In talking with some folks, it seems some have internalized the pain (and racism) they've experienced in interracial exchanges. Whenever I try to talk about interraciality, it strikes me as odd that the conversation always seems to steer towards white/Black relationships. By that I mean, when the topic of interracial relationships comes up, people easily pull a white/Black model out of their mental rolodex.
Why is it when we say interracial dating, people take that to mean a white/Black relationship? Is a Latino/Asian or a white/Latino relationship not interracial? Yes, of course. Or perhaps the relationship in question has a member who is Brazilian and Polish and the other is Irish? So what is it? Is it me? Is it because the folks I talk to see my white skin and try to make it relative to me since I ask the question? Is it because they assume the white supremacy of racism only affects white people? As I continue trying to uncover the pain that surrounds interracial exchanges, I can't help but wonder what it is about the white/Black dichotomy of gay male circles that keep us stuck. My thoughts forced me to tap into my own pain.
Some of my exchanges with Black men have shown me precisely how broken this white/Black interracial space can be. From some of the things being said in supposedly intimate spaces to the dehumanizing ways we interact with one another, our internalized pain needs to be dealt with. Given my own particular background and experiences, I feel it's important to go back to my experiences in dating Black men.

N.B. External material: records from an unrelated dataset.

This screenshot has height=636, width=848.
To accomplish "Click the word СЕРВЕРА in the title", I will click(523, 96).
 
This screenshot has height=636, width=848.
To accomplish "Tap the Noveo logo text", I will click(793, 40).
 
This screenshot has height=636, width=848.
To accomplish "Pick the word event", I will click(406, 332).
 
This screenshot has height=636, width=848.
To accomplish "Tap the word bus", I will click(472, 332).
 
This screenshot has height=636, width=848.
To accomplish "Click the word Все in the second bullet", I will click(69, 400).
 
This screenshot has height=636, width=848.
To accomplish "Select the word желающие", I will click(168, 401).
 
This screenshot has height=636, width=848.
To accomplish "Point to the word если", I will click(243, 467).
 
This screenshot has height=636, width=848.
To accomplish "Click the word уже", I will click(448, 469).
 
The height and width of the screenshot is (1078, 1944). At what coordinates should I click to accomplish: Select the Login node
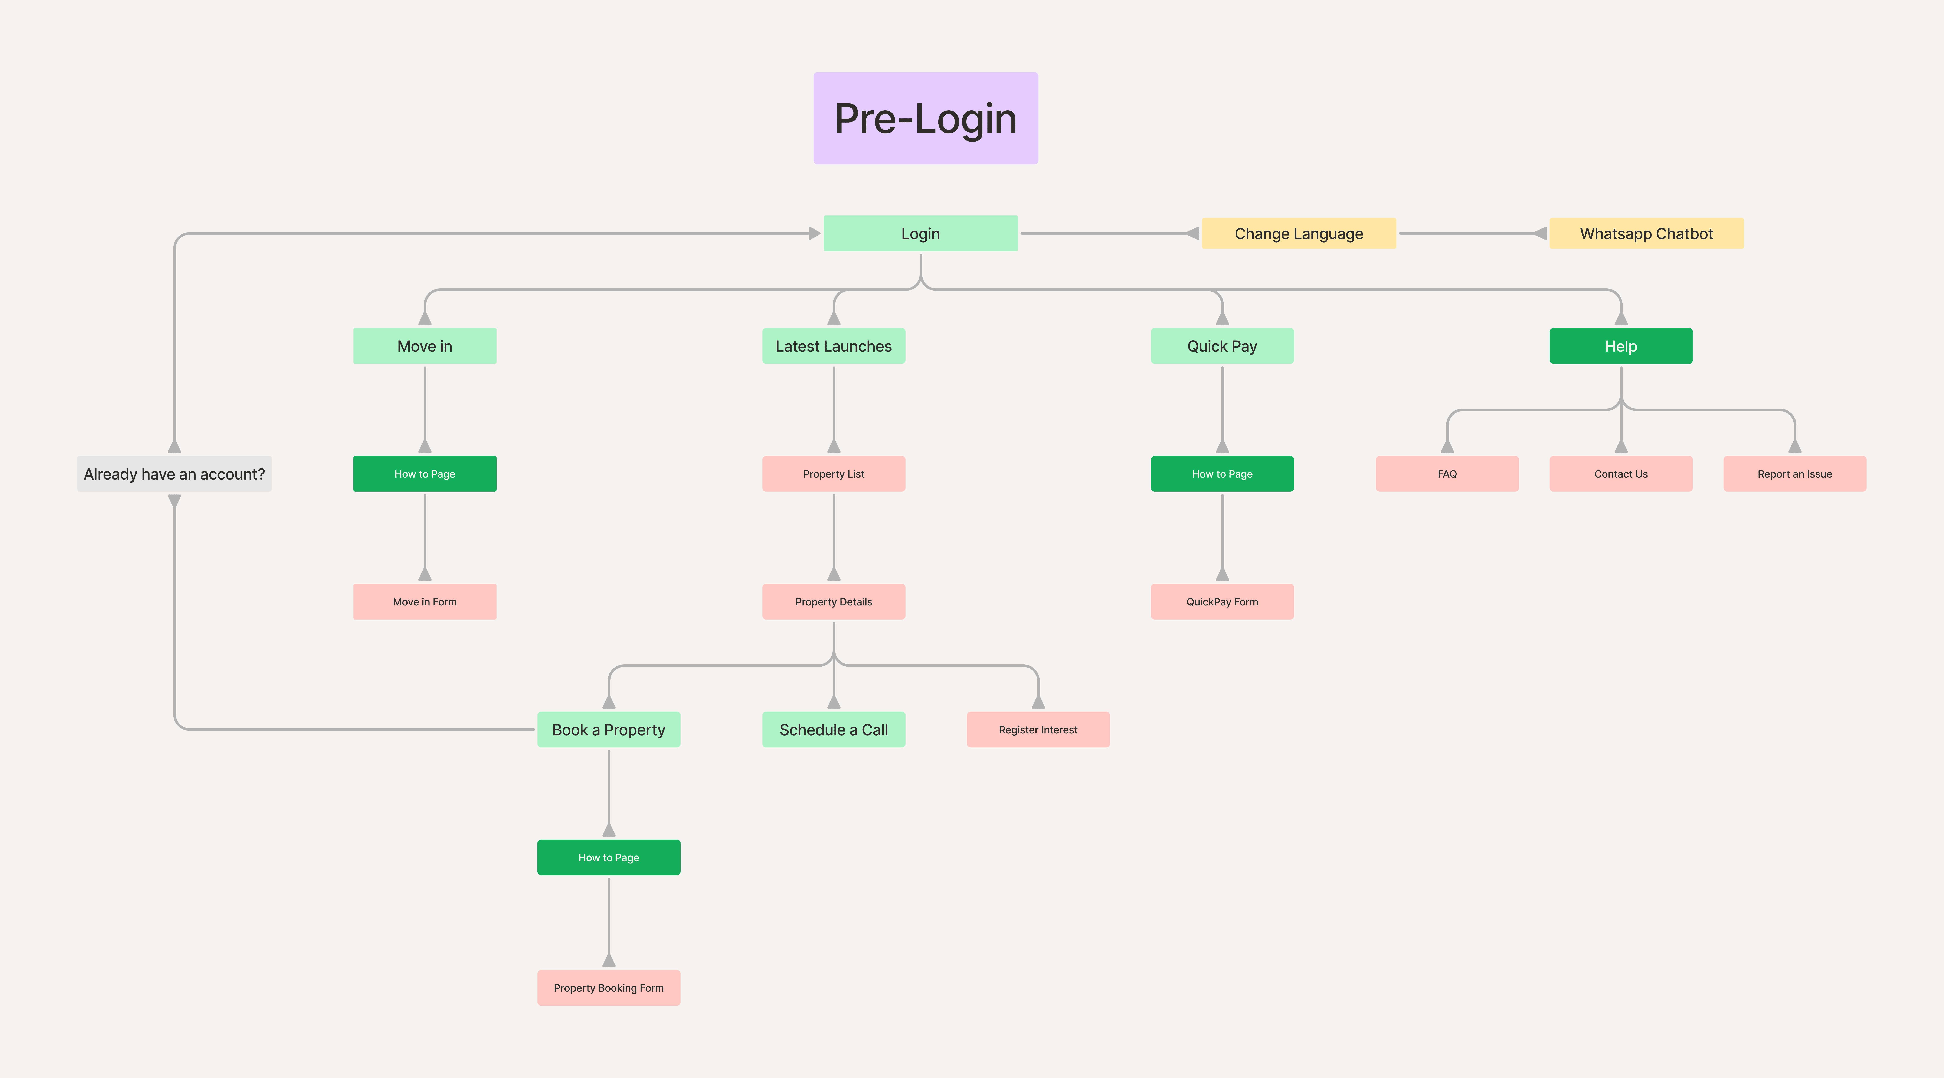click(921, 233)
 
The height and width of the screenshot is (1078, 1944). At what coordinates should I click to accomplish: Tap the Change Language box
click(1299, 233)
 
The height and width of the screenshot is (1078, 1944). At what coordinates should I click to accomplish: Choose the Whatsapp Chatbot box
click(1647, 233)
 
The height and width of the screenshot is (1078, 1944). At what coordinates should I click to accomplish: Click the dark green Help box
click(1621, 346)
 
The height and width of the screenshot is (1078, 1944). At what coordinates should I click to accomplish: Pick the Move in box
click(425, 346)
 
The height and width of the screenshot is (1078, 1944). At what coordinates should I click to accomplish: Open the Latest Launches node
click(834, 346)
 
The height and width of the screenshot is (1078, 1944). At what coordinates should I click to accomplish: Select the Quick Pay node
click(1223, 346)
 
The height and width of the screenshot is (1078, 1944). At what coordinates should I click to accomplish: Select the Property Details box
click(834, 602)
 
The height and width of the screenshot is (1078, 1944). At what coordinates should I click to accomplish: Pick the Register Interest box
click(1038, 729)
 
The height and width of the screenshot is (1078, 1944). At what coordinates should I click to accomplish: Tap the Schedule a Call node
click(834, 729)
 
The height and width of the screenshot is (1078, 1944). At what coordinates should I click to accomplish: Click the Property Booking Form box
click(609, 987)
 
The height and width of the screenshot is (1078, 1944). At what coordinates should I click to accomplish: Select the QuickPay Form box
click(1223, 602)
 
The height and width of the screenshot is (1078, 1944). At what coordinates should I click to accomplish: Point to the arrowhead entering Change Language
click(1192, 233)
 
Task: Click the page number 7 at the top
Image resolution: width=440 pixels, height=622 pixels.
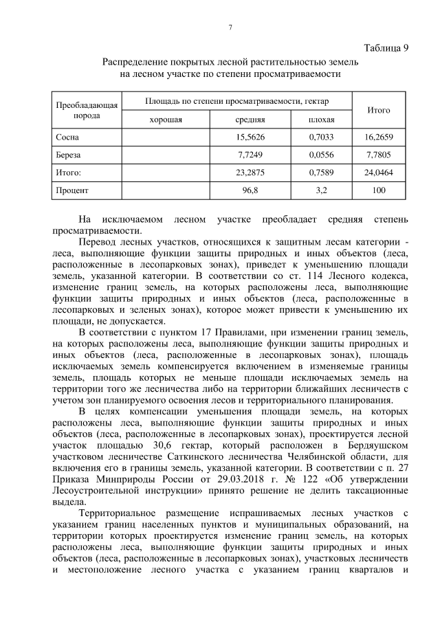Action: click(x=230, y=27)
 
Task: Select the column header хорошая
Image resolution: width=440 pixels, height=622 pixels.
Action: click(x=166, y=119)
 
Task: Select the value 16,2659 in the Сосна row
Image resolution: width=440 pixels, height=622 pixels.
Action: click(x=379, y=137)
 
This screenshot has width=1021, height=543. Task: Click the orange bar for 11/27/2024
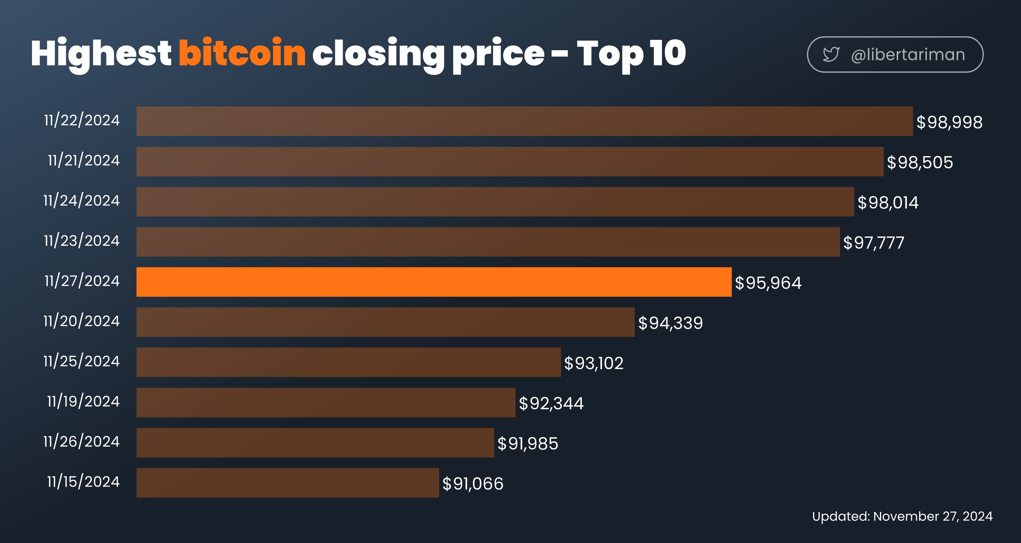tap(434, 282)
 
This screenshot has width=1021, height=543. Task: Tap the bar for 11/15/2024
tap(288, 483)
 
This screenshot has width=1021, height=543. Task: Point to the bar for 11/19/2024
tap(326, 402)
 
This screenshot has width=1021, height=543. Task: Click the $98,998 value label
tap(949, 122)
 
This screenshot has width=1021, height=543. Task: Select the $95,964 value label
tap(768, 283)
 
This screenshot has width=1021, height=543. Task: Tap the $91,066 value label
tap(473, 483)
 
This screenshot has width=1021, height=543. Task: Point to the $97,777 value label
tap(874, 242)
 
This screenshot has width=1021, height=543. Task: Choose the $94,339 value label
tap(670, 323)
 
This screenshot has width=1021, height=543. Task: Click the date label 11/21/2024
tap(84, 160)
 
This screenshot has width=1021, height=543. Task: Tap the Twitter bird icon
tap(831, 54)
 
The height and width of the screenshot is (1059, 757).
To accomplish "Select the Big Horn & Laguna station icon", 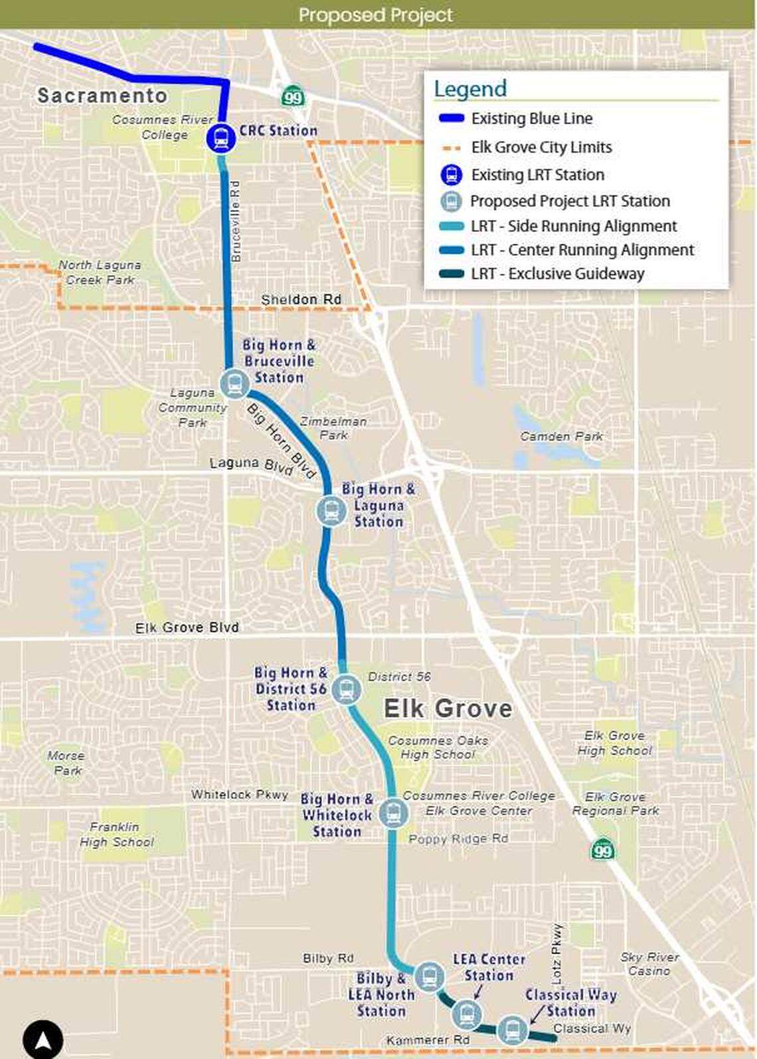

I've listened as white, Latino and Asian men have given their commentary whenever they suspect I've begun dating a Black man. Some acquaintances have felt comfortable enough to begin introducing me to their friends--"This is John. He dates Black men"--highlighting how the latter somehow informs the former. These same Latino and Asian men celebrate the white men they've dated while glorifying their own internalized racial oppression. At one point I asked a former friend who identified as Latino, "You do realize you date interracially, right?" His response was a declarative no and seemed to suggest he saw himself as white.